95%以上的FraX患者,其发病的分子遗传学基础是脆性X综合征智力低下基因1(FMR-1基因)(CGG)n结构扩展突变,5%以下则是由FMR1基因的错义突变和缺失型突变影响了FMR1基因的正常结构、功能所导致。
FMR-1基因位于Xq27.3,含17个外显子,全长38kb。在基因的5’非翻译区存在一段数目可变的(CGG)n重复序列,其上游250bp处存在一CpG岛。CpGG岛及(CGG)n如发生甲基化,则FMR-1基因的转录受到抑制。正常人群FMR-1基因(CGG)n重复次数在6~50之间。前突变(CGG)n重复数在50~200之间且CpG岛无异常甲基化,此时FMR-1基因表达基本正常。(CGG)n重复数超过200时为全突变,常伴有CpG岛异常甲基化,使FMR-1mRNA的翻译受抑制,从而造成临床症状。

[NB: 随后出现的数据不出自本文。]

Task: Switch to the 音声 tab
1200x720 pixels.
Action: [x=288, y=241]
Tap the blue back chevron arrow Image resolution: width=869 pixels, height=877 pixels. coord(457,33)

后续的研究发现前突变的个体可能会患有轻微的认识/行为缺陷,20%的女性携带者有卵巢功能早期衰退,40%的男性携带者在50岁后会有脆性X综合征相关的振颤共济失调症(FXTAS)。
携带前突变的男性能将突变基因传给女儿,在此传递过程中,CGG序列一般不会有大的扩增,不会导致全突变。但是,第三代患病风险则有40%,第四代患病风险已高达50%;而他们的兄弟姐妹患病风险率却较低(<9%),此现象称为Sherman现象。
全突变母亲每次妊娠有50%机会传递全突变给胎儿,后者若为男性则几乎都有智力低下及不育,若为女性则精神发育迟缓(MR)的机会约50%。若母亲为前突变携带者,则胎儿受累(扩展为全突变)机会与母亲CGG重复数大小有关。CGG重复序列越长,出生全突变患儿的可能性越大。当母亲的CGG重复数为50-59时,基本后代DNA的CGG不扩展;当母亲的CGG重复数为60-69时,后代有17%的几率产生扩展;当母亲的CGG重复数位90-113时,扩展几率为100%。。前突变和全突变者的亲属出生患儿的可能性也比正常人群高。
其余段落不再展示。